▶ [Provided passage]:
|---|
Some PowerVM firmware when delivering a system reset interrupt to a
little endian OS will mess up SRR registers. They are byteswapped, and
SRR1 is incorrect. An example from a crash:
NIP:
14dd0900000000c0
MSR:
1000000200000080
It's possible to detect this pattern in SRR1 (that would never happen
in normal operation), and at least fix the NIP. After this patch, the
same interrupt reports NIP properly:
NIP [
c00000000009dd14] plpar_hcall_norets+0x1c/0x28
Signed-off-by: Nicholas Piggin <npiggin@gmail.com>
Signed-off-by: Michael Ellerman <mpe@ellerman.id.au>
int pSeries_system_reset_exception(struct pt_regs *regs)
|---|
▶ [Entries]:
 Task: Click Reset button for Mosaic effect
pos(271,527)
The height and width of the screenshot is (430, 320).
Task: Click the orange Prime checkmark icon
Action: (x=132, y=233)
|---|
▶ [Work to complete]: List every 16-digit hexadecimal value that appears in the patch description about the PowerVM system reset fix. The entries aren't needed for the task that comes next.

▶ [The output]:
- 14dd0900000000c0
- 1000000200000080
- c00000000009dd14